I'm going through a patch. A crisis patch. It's so much less than what others are going through, I know, but this is my turf, this is my method (or lack) of coping, this is my brick wall. The one I keep butting my head against.

It's so ridiculous that I feel so incompetent simply because my house is a mess. I mean, for the past week, I've had two new leads, a new client place an order already (printing and a website), done three auditing assignments (my other 'line of business'), had three existing clients contact me and request updates, upgrades and alterations, I've begun a database to streamline the Peace Space work (which I am working on after hours to get it finished, something I am doing as a contra deal so it must be done). As well as this, I've used up whatever energy I have left in seeing the LGBB right for interesting and nutritional meals and snacks, a couple of outings, some projects at home..... she's a full time day job in itself. She's dropped her day sleep for over a week now and I am starting to really feel it. I'm grinding to a halt and yet still, still I feel like I am not a) doing enough and b) doing it "right".
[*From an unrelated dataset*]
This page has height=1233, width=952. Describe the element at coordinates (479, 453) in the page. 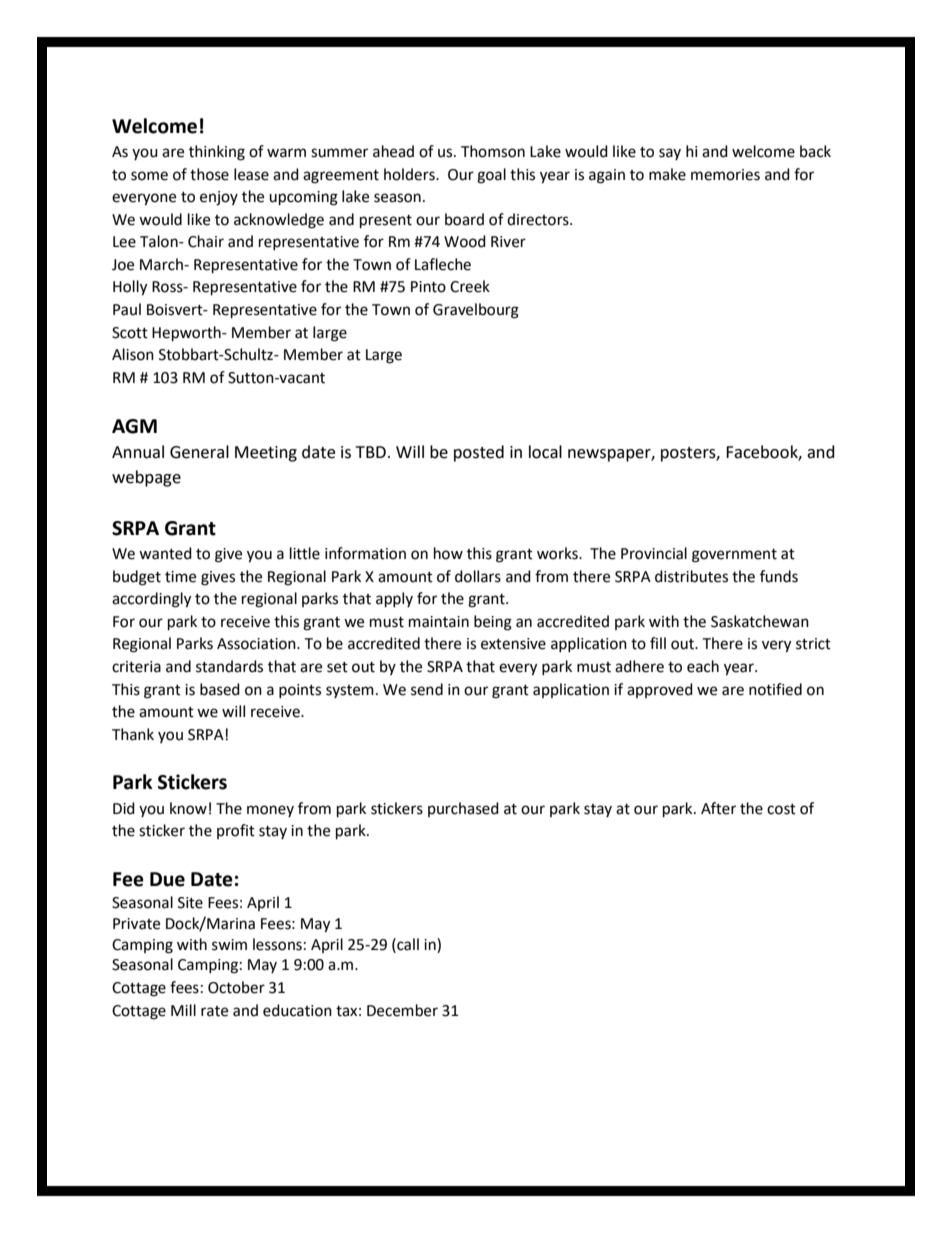

I see `posted` at that location.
I'm pissed off at myself that I can't even make jelly properly. I tipped the crystals into a bowl that I forgot had (clean) water in it that I hadn't needed for the curry I made tonight.

I'm pissed off with Pyrex for creating stupid glass pouring measuring jugs that spill whatever you're pouring onto the bench and not into the bowl. Why? WHY?
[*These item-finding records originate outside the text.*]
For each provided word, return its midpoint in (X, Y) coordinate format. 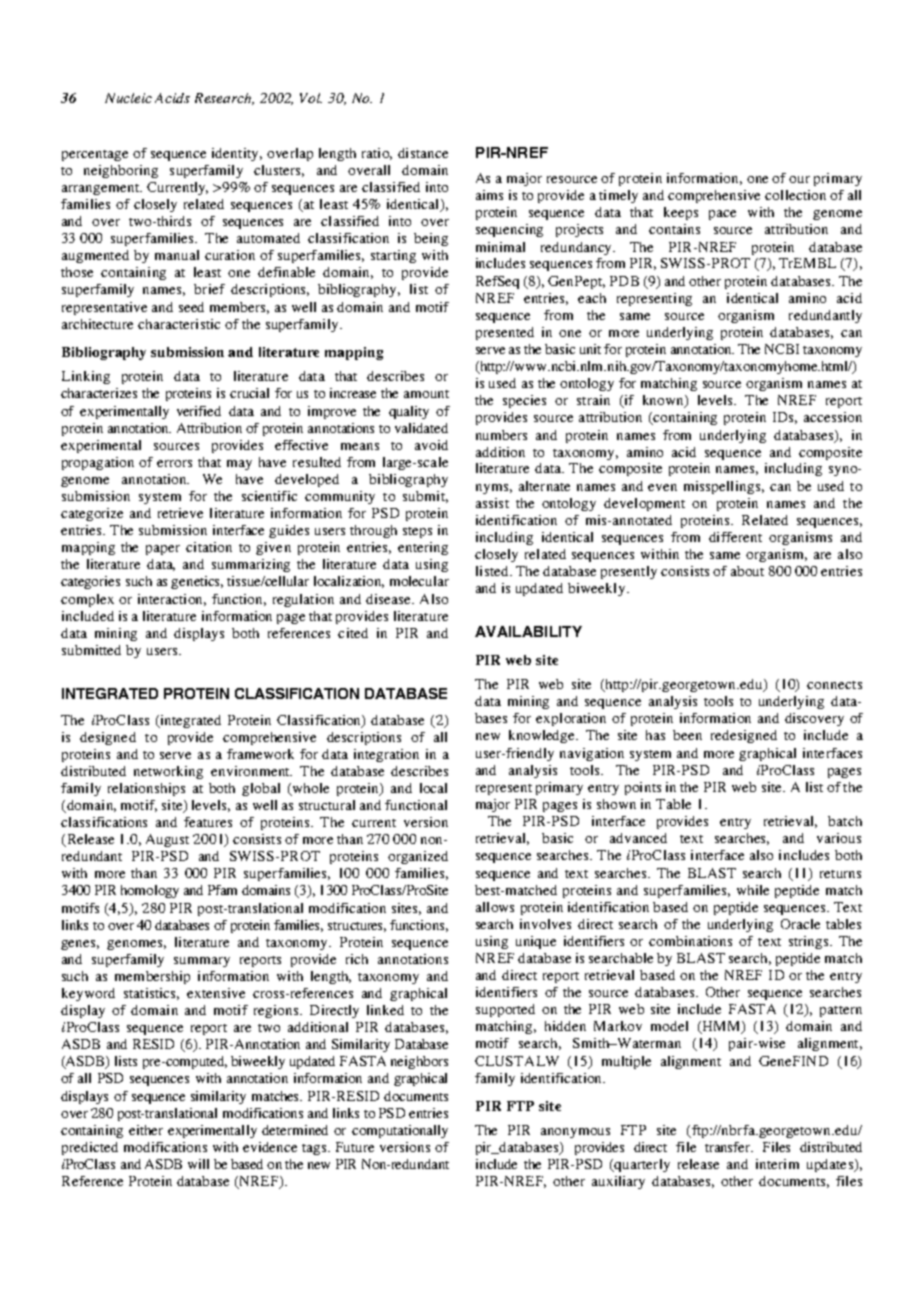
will (198, 1164)
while (753, 890)
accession (833, 417)
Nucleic (128, 98)
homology (150, 891)
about (747, 571)
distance (423, 153)
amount (426, 394)
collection (795, 195)
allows (495, 907)
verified (199, 411)
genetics (197, 582)
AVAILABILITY (528, 631)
I'm pissed off that I can't be everything all at once, is what it boils down to. I feel really angry (at myself) that I can't 'keep house' the way I'd like - ha ha ha *she says with a dry laugh* not even close - and can't even seem to manage keeping the kitchen clean some days. I know it's probably only a few days out of the entire week when I don't get a chance to do dishes, put even the basic things away, but it feels like day after day after day of the same. Damn. Thing.
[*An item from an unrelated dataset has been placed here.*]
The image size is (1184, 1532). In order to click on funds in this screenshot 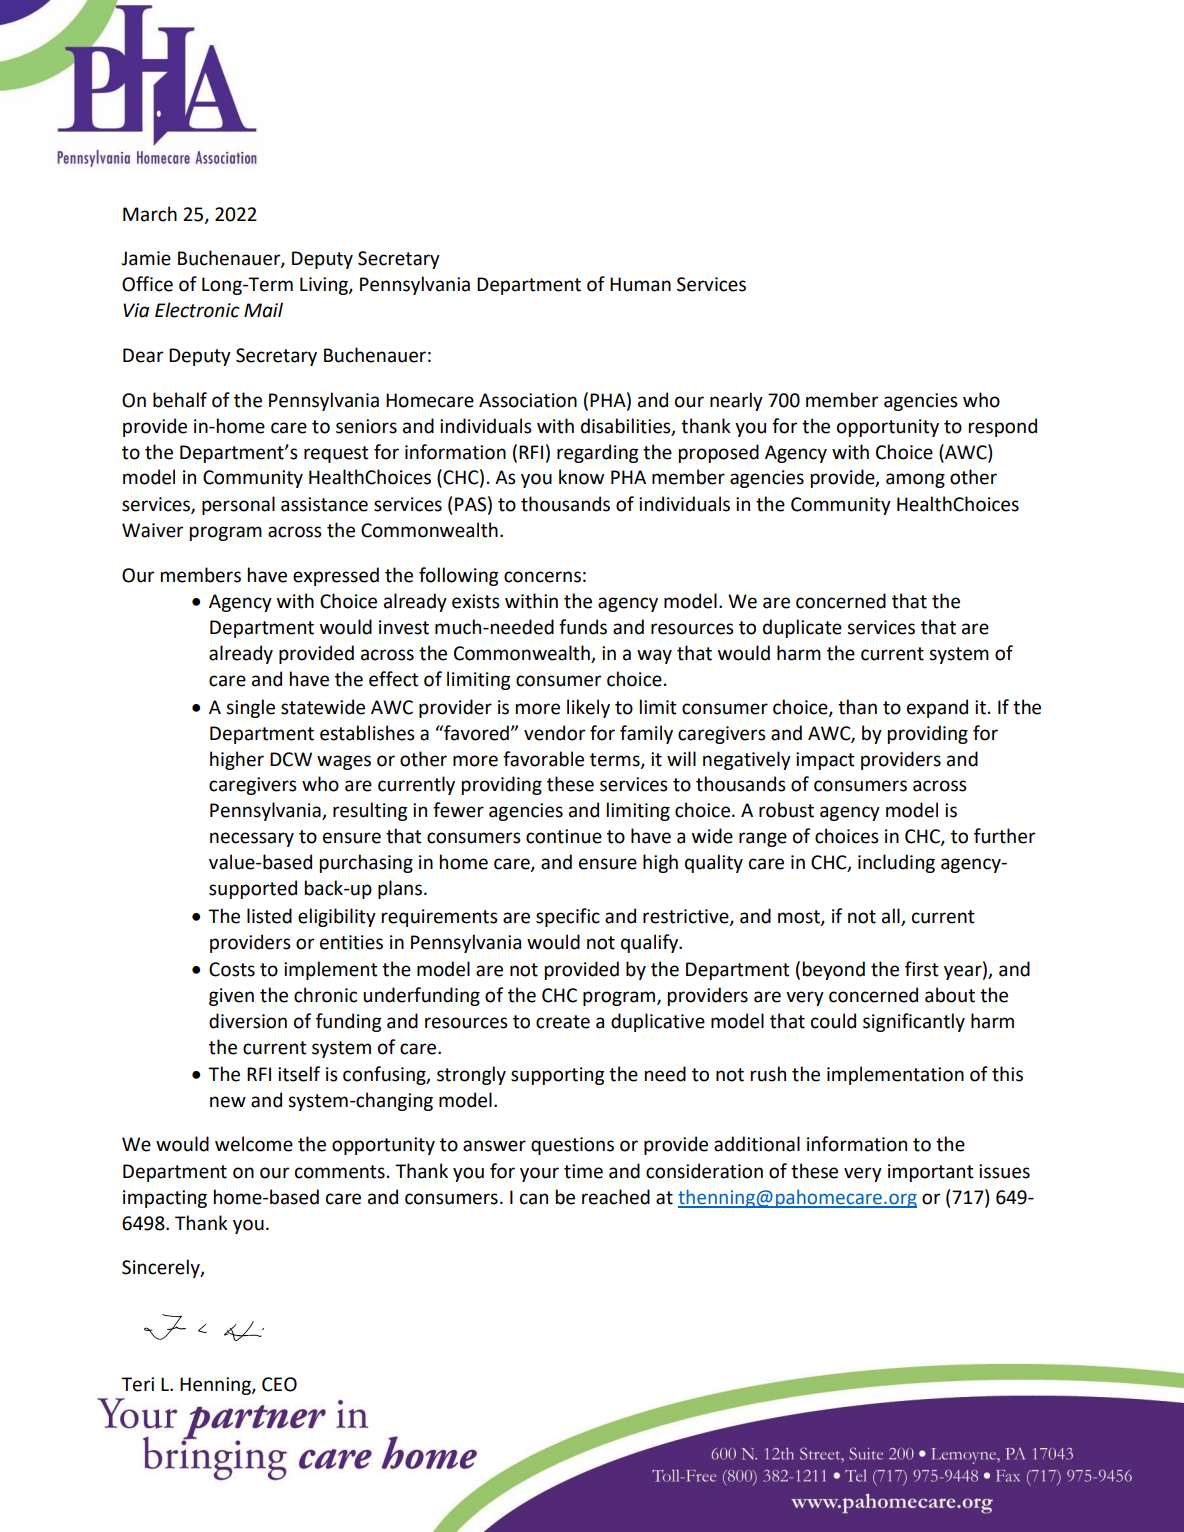, I will do `click(583, 627)`.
Namely, me feeling so overwhelmed that I am plunged yet again into a depressive state.

I'm going to blame, just this once, my mother. And hell, my father too. The people I learned from. I am working very, very, VERY hard to reverse the damage caused by growing up in my childhood house. In the meantime, I am flogging myself for not being the kind of mother I envisaged I would be. The one who stops and takes time - every day, not just three or four out of the 7 - and is basically available for her young charge. Whatever she fancies.

But try as I might, once I put myself in that position, I dunno... I only last a couple of days feeling all zen before SNAP!!!! I just flip out at the LGBB. She demands and demands and demands. I call it The Demand-athon because it really is like a running, never ending list of things I am being called on to provide. And I, like anyone, have my limits.

Add to this the fact that we, Steve and I, have very firm ideas/ideals about the kind of person we hope the LGBB will turn out to be. She is considerate of others, empathic already, but inside the home, she seems to be exercising her strong will more and more and more. It is wearing me out (or down).

I don't want laughs here. Please..... don't laugh 'with' me if you feel compelled to comment. I am purging right now. It goes against every grain in my body to admit my faults - and there are many of them - as a parent. Especially one with the added guilt and pressure (placed on me squarely by myself first and foremost) of mothering after loss and such a struggle to even get ONE child here. But yeah.. walk a mile in my shoes and all that.

I resent my mother. I resent her for not being competent enough to support me EVER in my adult, let alone adolescent, life. She's here, alive and well, but unreachable. Even if she was in my life, she would be of no use. Believe it's not true if you will, but you would have to know her to really understand that. I get angry that I have to make do with just us, basically. Me and Steve. I get angry that I was never shown the proper skills to look after myself - to balance - properly. I'm paying for it now. And yeah. Some days, like this one, I'm resentful. Writing this out, I'm calming down. Surely it's obvious by now, that writing is my life/wheel alignment. At least I have expression.

He gets home of a night when I'm like this and just receives the full force of my atomic blow. It's not fair on him. I don't want to be this unattractive to him. Add to it all the fact that I am in the process of changing my old punishment/reward habits (of snacks and too much alcohol) by getting fit and healthy and stopping with the excuses and.... I feel like I have no safety net right now.

It'll pass. It always passes and I have faith that it will. It's hard, I know it's hard. It gets harder, I know it gets harder. I oscillate between wanting out and realising this is just me having a major adult tanty. Please allow me the floorspace to do it here, somewhat more safely than taking it out on anyone right in front of me. Far healthier, methinks.

For today, though, see me in my ugly form: The Stressed Out Mother/Wife/Business Owner/Friend

*deep breath in aaaaaaand* Ahhhhhhhhh. Thank you. Now I can go finish dinner for them.